Please find the line that holds "Select the NOTIFICATIONS tab in Xperia Link" below and reproduce it, along with every line after it through the end, exactly and without pictures.

▶

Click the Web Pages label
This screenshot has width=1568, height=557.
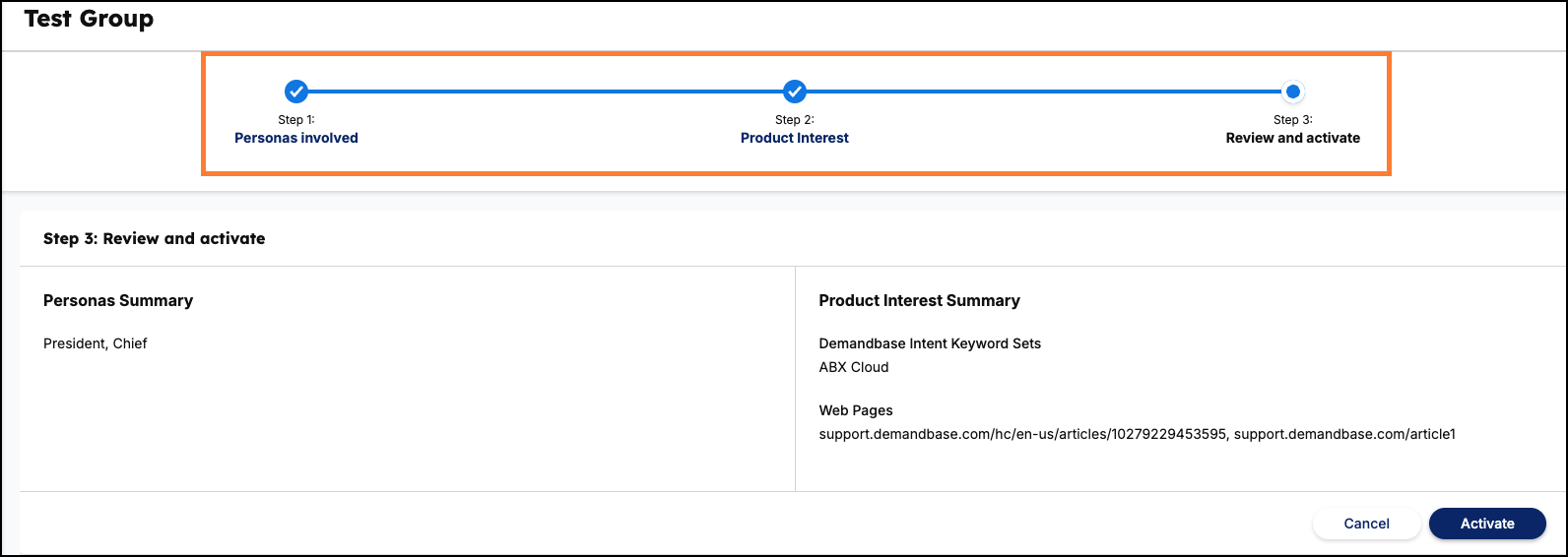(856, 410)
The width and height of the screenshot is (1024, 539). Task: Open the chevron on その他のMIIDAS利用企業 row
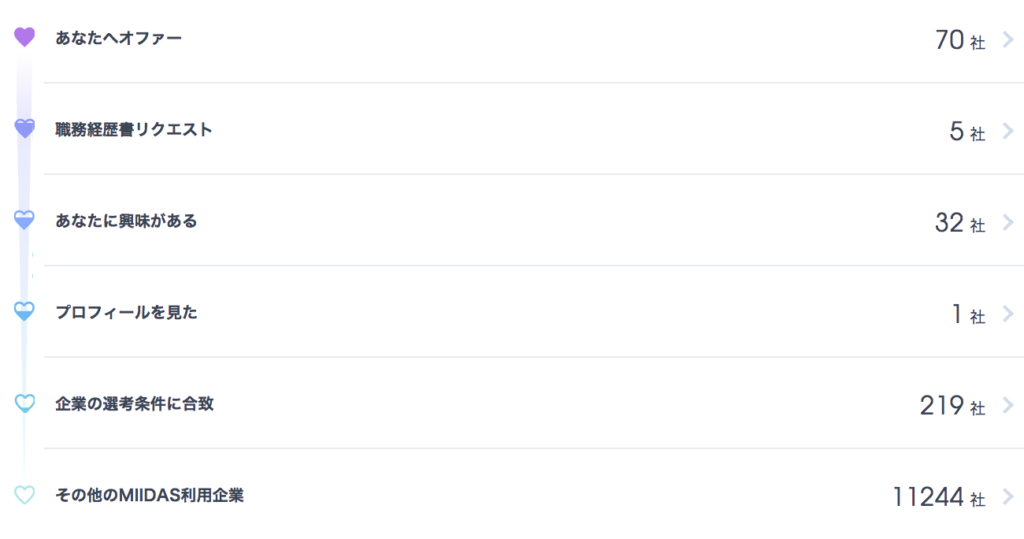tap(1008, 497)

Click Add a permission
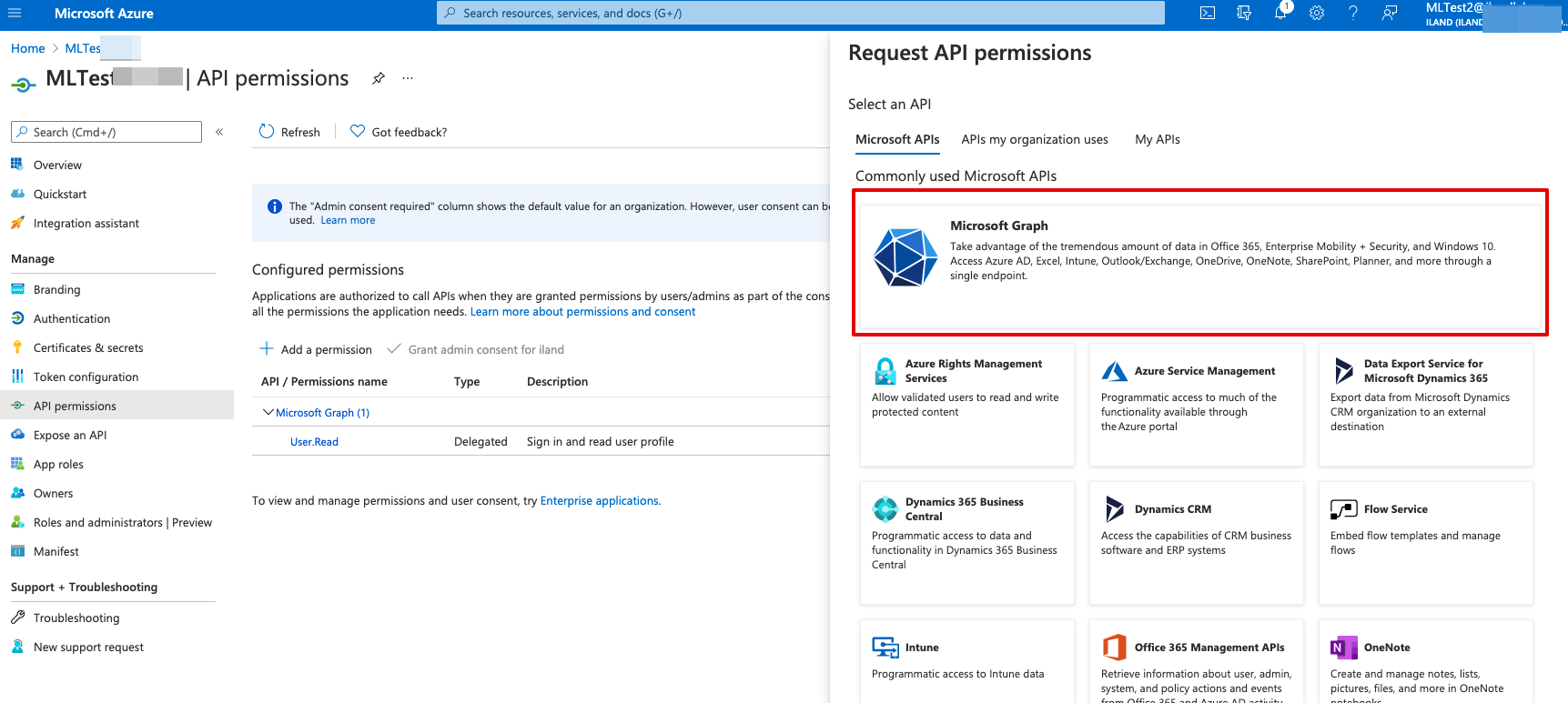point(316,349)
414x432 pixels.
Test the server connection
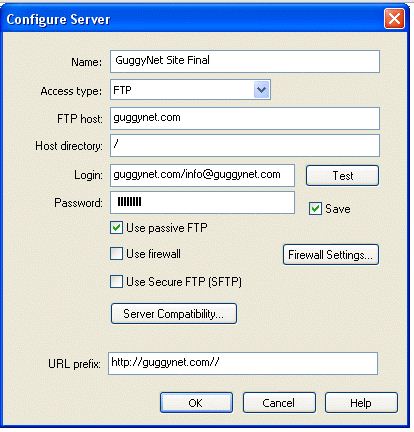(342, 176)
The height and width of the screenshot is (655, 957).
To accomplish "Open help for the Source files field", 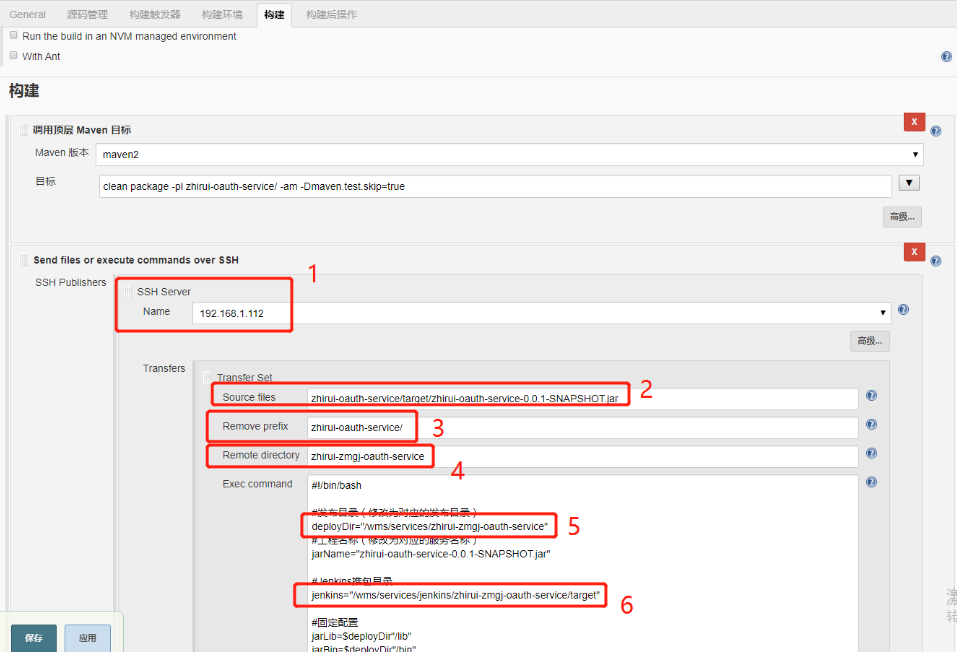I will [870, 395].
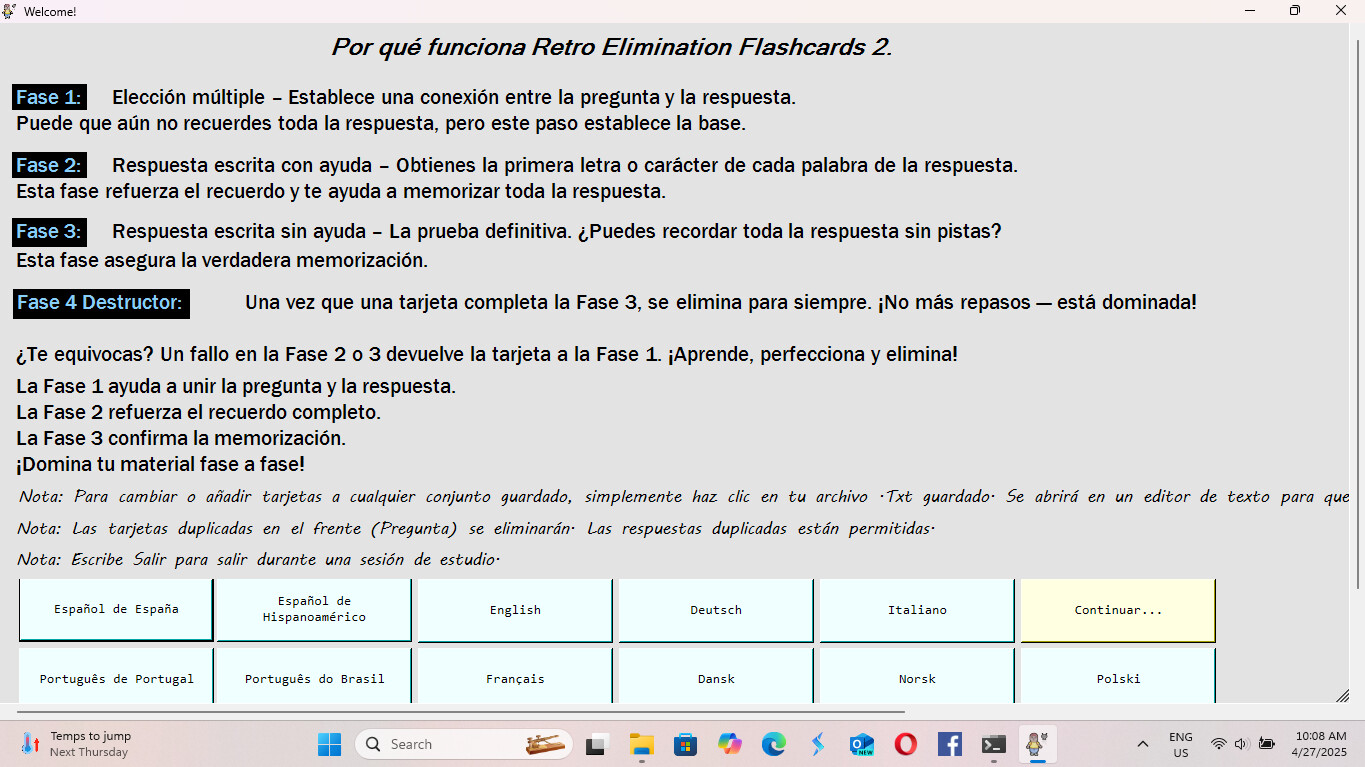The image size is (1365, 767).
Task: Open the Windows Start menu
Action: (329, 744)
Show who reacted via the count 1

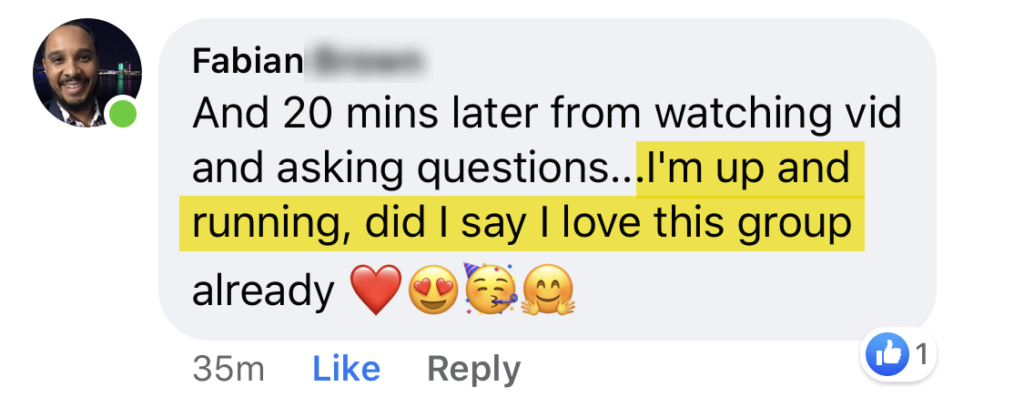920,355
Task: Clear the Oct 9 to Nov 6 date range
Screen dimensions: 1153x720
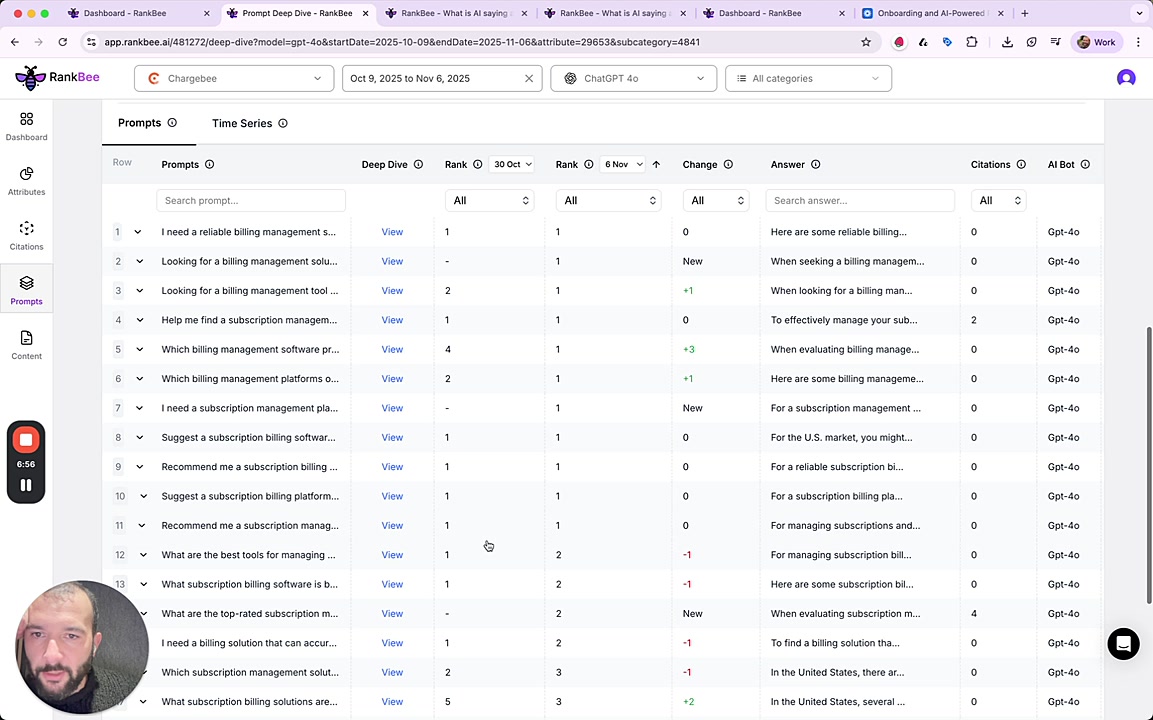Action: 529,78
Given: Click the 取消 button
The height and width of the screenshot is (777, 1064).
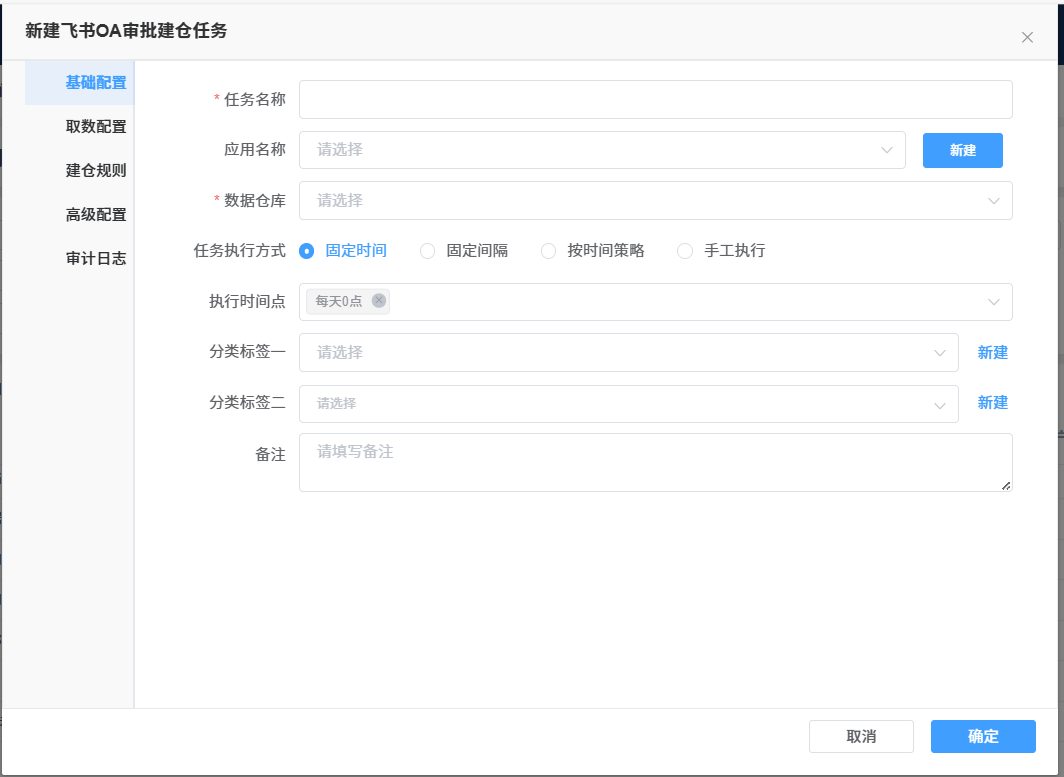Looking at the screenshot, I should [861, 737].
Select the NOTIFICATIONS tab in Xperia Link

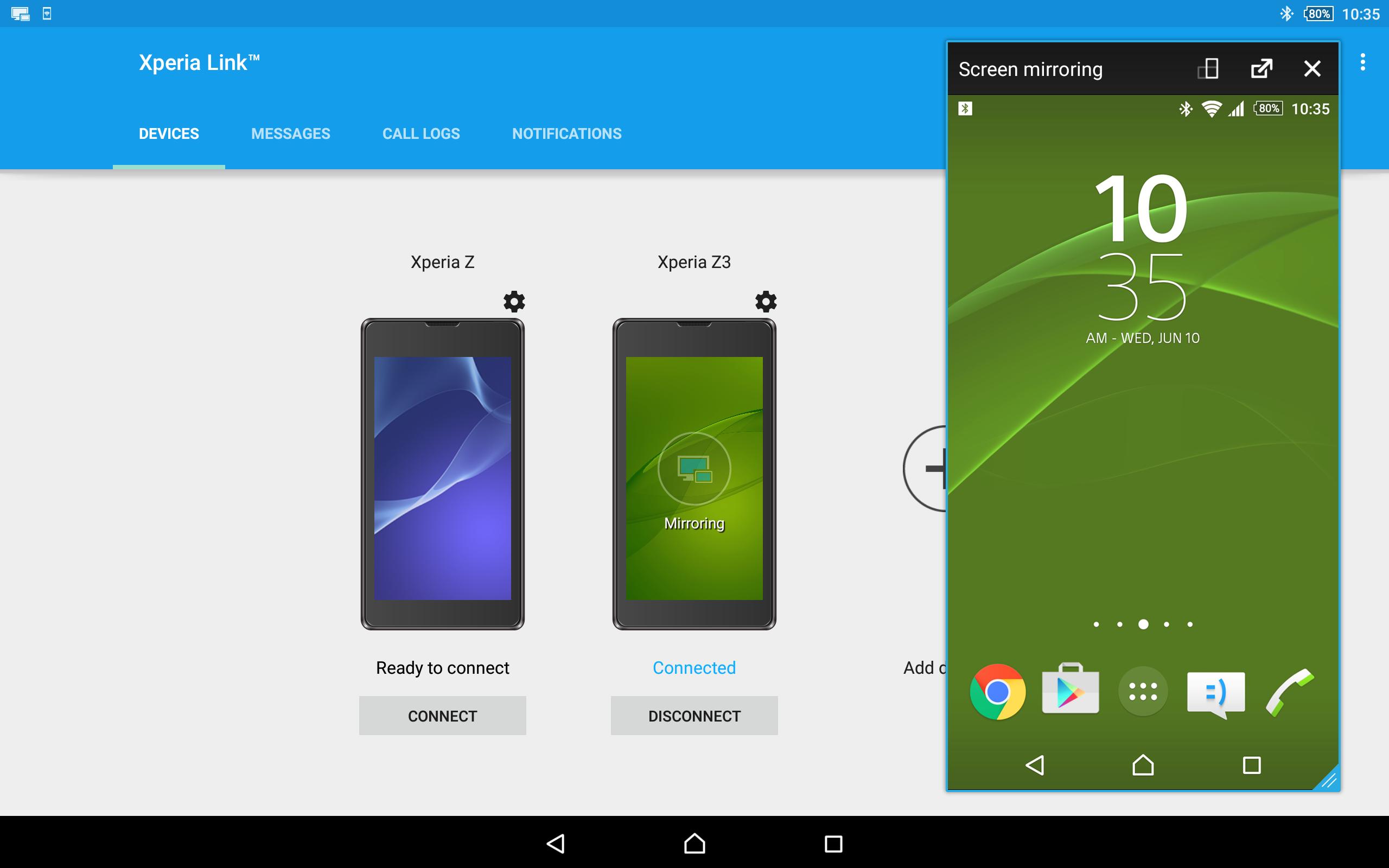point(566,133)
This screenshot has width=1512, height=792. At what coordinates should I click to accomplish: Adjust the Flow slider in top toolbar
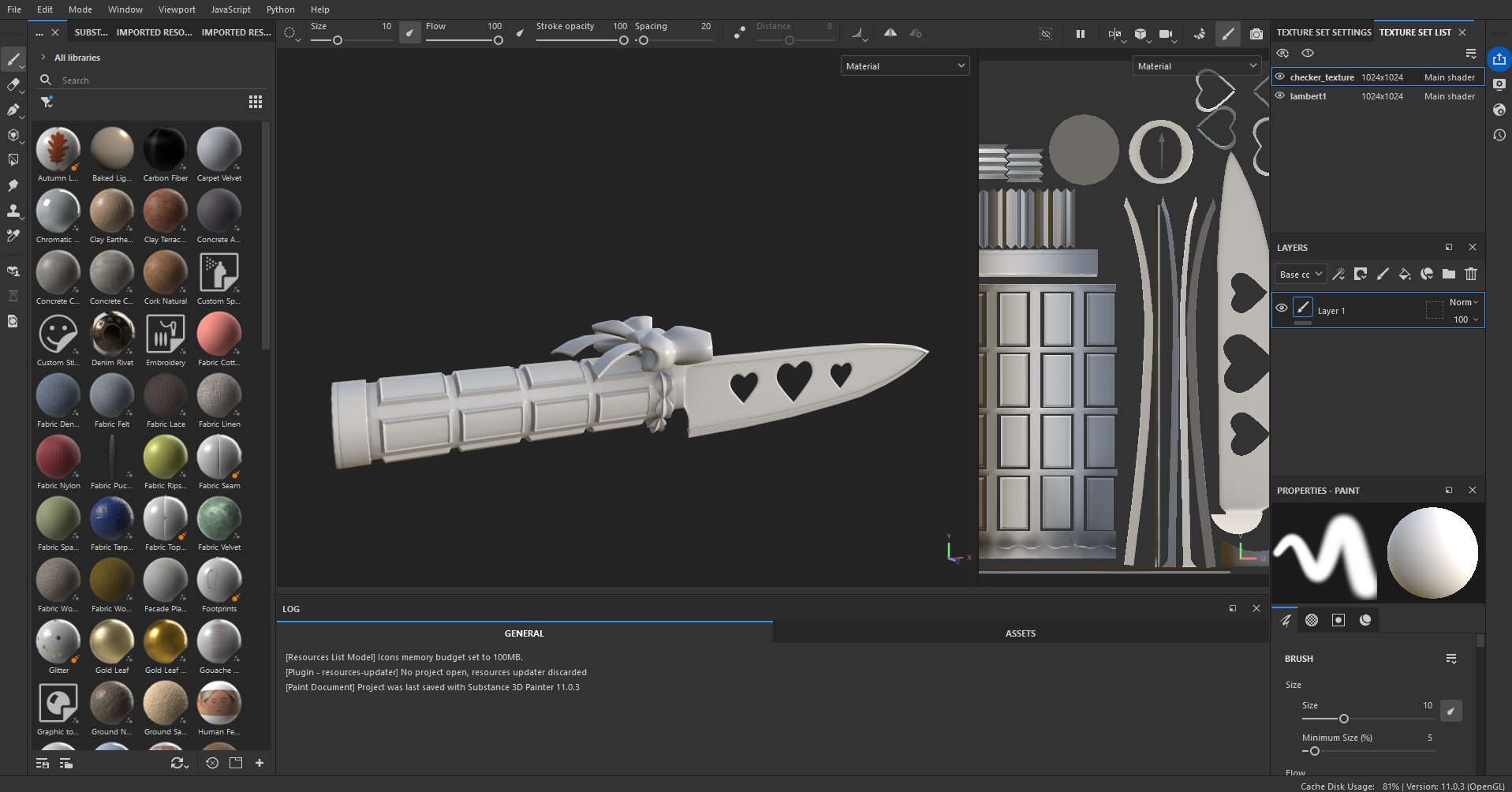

◀

» **Reply**
Select the NOTIFICATIONS tab in Xperia Link

point(566,133)
This screenshot has width=1512, height=792. At what coordinates should I click to accomplish: Adjust the Flow slider in top toolbar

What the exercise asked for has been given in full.